Contrairement à lui, Aristote quitte la spéculation pour débuter une démarche réaliste, en classifiant les constitutions réelles afin de trouver le meilleur gouvernement. Dans son livre sur la Politique, il définit ainsi la constitution : « une organisation des pouvoirs dans la cité, fixant leur mode de répartition et la nature du pouvoir souverain et de la vie propre à chaque communauté » . Il reprend globalement les mêmes types de constitutions qu’Hérodote (la monarchie, l’aristocratie et la démocratie), et y attribue trois dérives possibles : la tyrannie pour la monarchie, l’oligarchie pour l’aristocratie, et la démagogie pour la démocratie.

Quel que soit le type de constitution, l’important est selon Aristote la façon dont le gouvernement est mené de façon concrète : il prône un gouvernement modéré, mené par une classe moyenne permettant d’éviter les troubles sociaux occasionnés par les plus pauvres comme l’égoïsme des plus riches, ce qui permettrait d’instaurer la stabilité.

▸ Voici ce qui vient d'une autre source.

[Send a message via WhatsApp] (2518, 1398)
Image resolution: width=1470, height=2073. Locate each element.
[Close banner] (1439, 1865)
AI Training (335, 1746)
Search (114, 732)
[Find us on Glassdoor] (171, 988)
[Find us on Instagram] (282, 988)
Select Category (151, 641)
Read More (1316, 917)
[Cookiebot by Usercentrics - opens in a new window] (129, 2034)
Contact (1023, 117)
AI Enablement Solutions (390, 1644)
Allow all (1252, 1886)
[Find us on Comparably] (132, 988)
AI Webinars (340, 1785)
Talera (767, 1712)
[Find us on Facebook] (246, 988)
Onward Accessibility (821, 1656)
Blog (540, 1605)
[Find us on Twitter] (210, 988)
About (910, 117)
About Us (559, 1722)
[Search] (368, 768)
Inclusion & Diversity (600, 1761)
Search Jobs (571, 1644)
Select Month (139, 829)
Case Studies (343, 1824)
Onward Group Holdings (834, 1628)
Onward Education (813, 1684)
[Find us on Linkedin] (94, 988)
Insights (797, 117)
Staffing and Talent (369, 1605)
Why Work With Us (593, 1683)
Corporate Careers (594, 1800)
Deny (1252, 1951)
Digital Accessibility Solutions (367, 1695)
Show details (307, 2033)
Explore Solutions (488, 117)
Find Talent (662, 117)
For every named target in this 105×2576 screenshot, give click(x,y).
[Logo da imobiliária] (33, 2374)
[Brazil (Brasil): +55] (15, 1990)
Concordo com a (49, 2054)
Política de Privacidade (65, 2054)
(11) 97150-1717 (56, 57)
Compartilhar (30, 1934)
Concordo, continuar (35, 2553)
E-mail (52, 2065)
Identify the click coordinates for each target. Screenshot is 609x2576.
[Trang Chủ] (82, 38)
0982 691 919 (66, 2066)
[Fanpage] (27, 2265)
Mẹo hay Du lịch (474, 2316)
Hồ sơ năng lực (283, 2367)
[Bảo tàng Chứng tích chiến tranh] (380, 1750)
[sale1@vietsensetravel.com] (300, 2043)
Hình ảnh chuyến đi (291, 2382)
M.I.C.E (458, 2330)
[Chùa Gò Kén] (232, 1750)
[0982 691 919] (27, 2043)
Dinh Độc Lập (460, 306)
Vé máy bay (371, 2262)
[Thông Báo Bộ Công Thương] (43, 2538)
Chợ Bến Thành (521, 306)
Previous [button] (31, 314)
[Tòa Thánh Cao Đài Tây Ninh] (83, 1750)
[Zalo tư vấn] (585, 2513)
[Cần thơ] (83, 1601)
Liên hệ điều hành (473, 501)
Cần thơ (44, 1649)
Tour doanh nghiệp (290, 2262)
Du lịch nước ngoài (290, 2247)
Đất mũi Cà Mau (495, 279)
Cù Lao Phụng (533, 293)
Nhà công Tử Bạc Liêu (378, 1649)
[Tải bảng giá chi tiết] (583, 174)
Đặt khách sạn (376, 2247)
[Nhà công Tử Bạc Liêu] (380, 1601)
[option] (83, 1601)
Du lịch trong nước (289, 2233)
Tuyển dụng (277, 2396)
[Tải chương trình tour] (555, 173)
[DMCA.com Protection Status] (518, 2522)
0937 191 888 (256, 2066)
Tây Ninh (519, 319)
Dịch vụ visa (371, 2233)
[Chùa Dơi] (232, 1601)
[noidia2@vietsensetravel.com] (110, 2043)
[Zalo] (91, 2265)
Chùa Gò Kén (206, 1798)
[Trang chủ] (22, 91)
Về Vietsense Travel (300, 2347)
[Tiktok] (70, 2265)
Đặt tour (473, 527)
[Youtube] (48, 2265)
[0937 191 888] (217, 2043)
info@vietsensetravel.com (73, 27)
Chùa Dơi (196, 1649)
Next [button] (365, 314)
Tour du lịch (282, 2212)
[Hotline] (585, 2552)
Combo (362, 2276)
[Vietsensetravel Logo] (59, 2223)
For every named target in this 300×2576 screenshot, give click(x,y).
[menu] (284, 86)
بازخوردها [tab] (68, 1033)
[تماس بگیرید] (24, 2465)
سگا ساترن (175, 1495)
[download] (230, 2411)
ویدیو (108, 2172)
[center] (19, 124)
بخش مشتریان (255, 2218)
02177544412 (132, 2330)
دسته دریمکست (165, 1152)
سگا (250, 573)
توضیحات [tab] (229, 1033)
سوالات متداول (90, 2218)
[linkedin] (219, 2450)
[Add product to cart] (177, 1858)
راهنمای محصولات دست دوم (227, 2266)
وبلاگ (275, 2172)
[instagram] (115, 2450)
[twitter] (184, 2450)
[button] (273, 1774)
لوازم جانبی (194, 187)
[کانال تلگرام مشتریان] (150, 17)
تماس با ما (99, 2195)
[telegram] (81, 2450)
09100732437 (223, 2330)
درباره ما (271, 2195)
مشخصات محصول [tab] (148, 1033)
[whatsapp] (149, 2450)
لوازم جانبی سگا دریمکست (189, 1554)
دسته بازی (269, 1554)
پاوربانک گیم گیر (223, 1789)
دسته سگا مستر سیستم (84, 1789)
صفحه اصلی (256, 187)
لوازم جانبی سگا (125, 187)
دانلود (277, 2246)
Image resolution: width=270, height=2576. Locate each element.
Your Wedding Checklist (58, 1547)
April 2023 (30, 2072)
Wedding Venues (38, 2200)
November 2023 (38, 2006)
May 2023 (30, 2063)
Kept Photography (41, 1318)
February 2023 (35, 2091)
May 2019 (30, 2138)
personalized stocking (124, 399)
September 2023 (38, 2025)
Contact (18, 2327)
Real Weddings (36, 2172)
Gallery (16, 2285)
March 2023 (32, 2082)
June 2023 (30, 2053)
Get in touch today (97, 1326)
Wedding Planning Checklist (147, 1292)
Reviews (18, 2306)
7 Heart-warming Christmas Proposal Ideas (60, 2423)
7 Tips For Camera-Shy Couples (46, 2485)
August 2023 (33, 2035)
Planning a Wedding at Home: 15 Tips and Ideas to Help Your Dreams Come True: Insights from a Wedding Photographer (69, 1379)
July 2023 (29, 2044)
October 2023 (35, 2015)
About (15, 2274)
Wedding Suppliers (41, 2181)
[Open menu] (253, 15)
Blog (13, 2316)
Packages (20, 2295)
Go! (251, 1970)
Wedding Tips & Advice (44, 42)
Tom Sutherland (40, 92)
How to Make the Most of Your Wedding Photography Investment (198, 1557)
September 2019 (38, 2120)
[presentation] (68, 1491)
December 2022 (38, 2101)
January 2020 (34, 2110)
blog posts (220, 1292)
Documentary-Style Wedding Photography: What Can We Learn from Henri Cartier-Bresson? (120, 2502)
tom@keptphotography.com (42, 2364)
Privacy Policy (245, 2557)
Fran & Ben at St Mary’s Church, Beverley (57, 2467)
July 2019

Aristote est même le premier philosophe à avoir l’intuition de ce qui deviendra au XVIIIe siècle la séparation des pouvoirs, en déterminant trois fonctions du pouvoir : la délibération des affaires courantes, le règlement des magistratures, et la justice.

Rome et le christianisme

Les Romains apportent des termes juridiques au débat de la philosophie politique, étant davantage intéressés par l’action. Le droit rationalise l’action, de façon méthodique et organisée. Polybe, au IIe siècle avant JC – l’époque de la première grande expansion territoriale romaine -, affirme l’importance d’un équilibre des pouvoirs : les consuls, le Sénat et le peuple. Dans cet esprit, Cicéron, au Ier siècle avant JC, affirme que le pouvoir doit permettre un équilibre contre les excès.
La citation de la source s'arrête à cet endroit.